◆ PROVIDED RECORDS
* START *

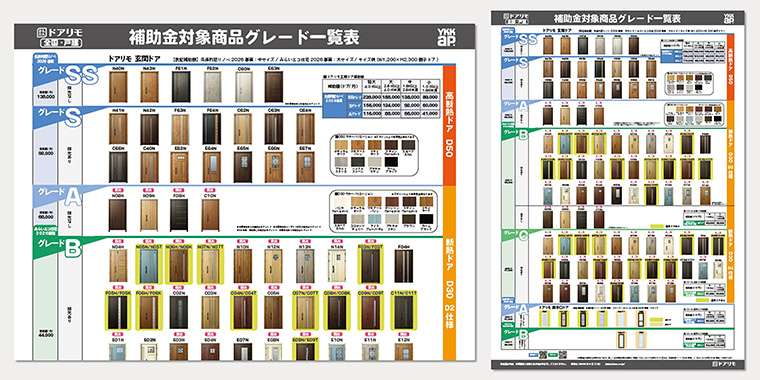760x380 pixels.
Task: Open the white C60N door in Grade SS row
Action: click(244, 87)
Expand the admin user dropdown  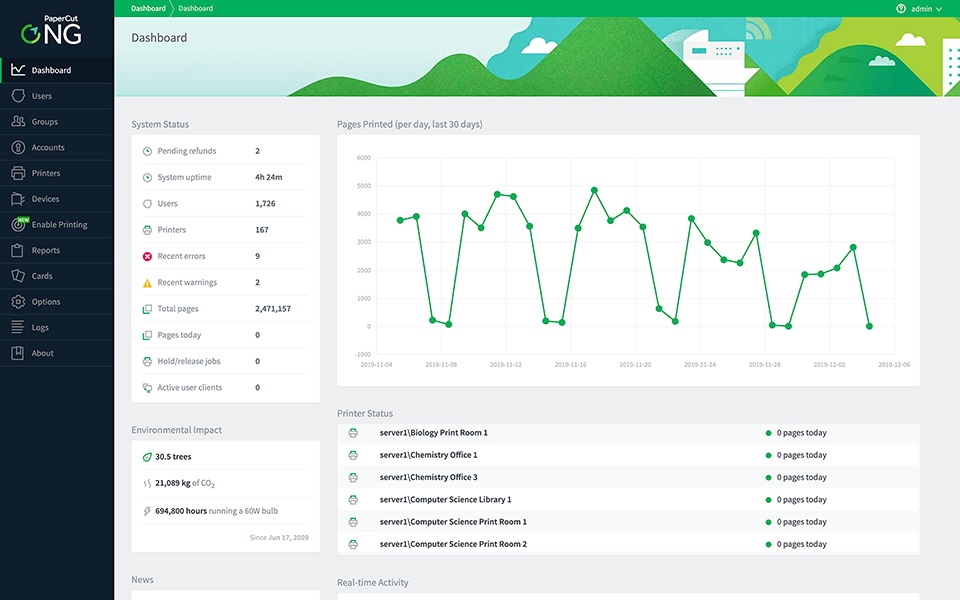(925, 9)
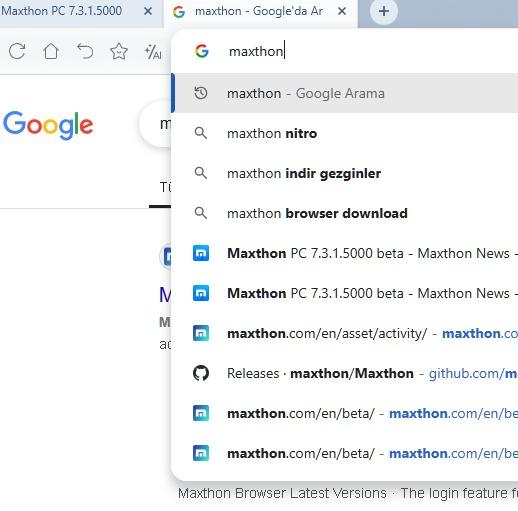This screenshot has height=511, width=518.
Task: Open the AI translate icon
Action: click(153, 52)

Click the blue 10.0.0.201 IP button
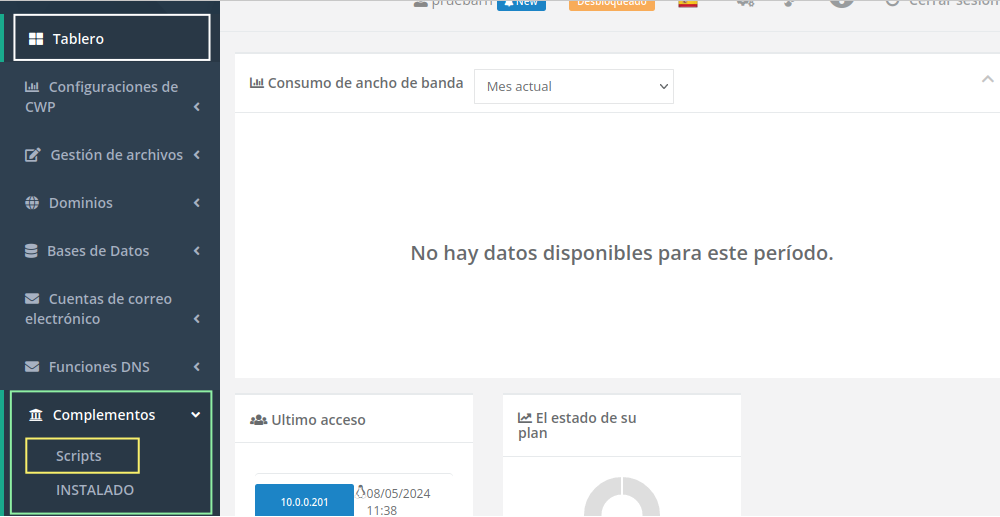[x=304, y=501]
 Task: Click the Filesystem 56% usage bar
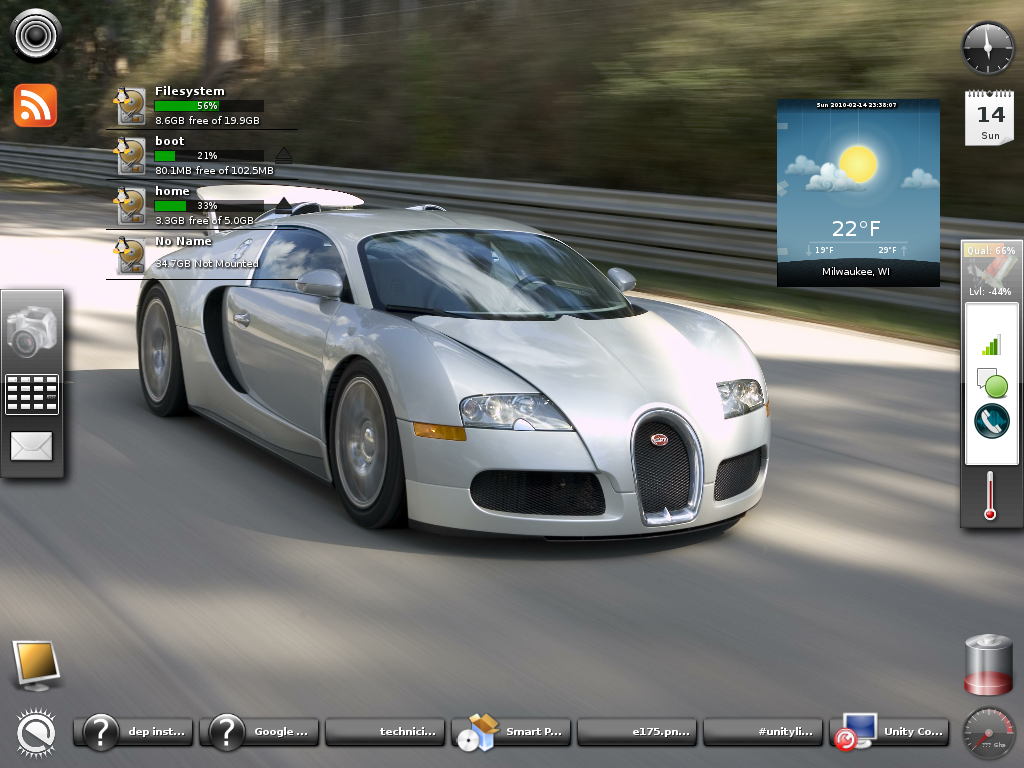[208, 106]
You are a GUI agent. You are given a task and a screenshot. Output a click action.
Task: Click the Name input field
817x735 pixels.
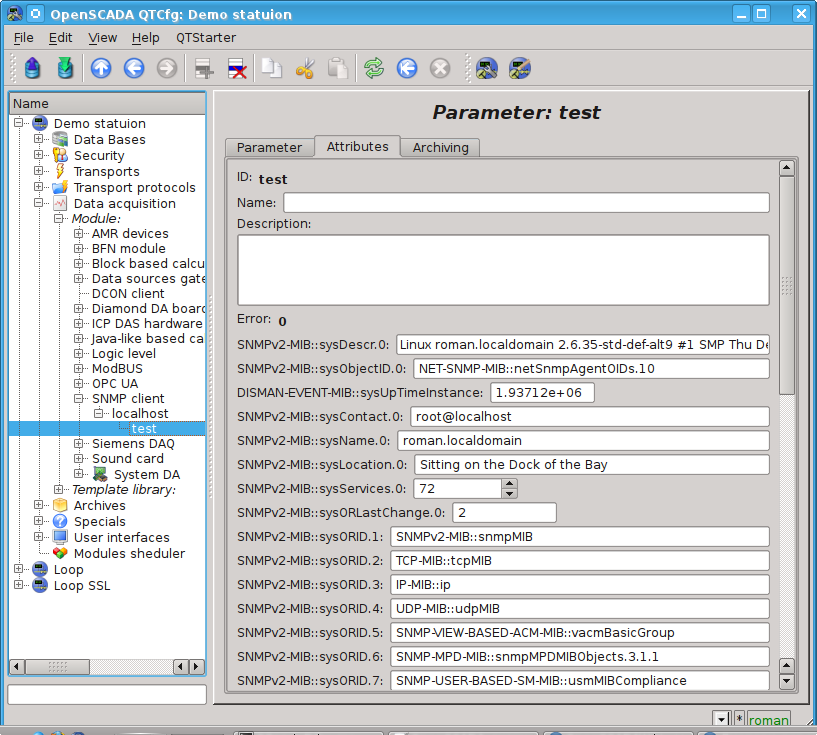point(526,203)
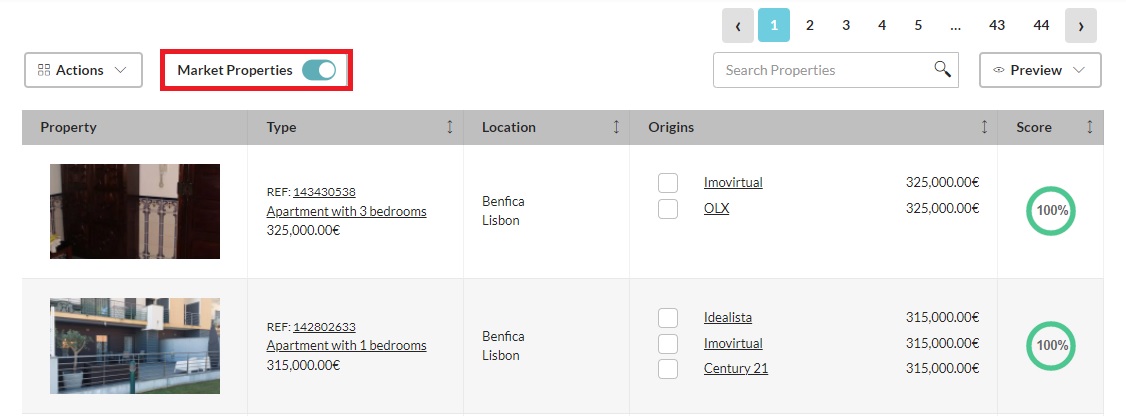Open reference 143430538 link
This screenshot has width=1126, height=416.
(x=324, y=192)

* END *

◆ WORK INSTRUCTIONS
Render the data from the line containing "Task: Click the Filesystem 56% usage bar" through the last line of the data, inclusive, as a Markdown table with the columns Row and Text, one numbered row per line and no blank lines. Leave the pictures out of the table.

◆ EXPECTED ANSWER
| Row | Text |
|---|---|
| 1 |  Task: Click the Filesystem 56% usage bar |
| 2 | [208, 106] |
| 3 | You are a GUI agent. You are given a task and a screenshot. Output a click action. |
| 4 | Task: Click the Name input field |
| 5 | 817x735 pixels. |
| 6 | point(526,203) |
| 7 | Open reference 143430538 link |
| 8 | This screenshot has width=1126, height=416. |
| 9 | (x=324, y=192) |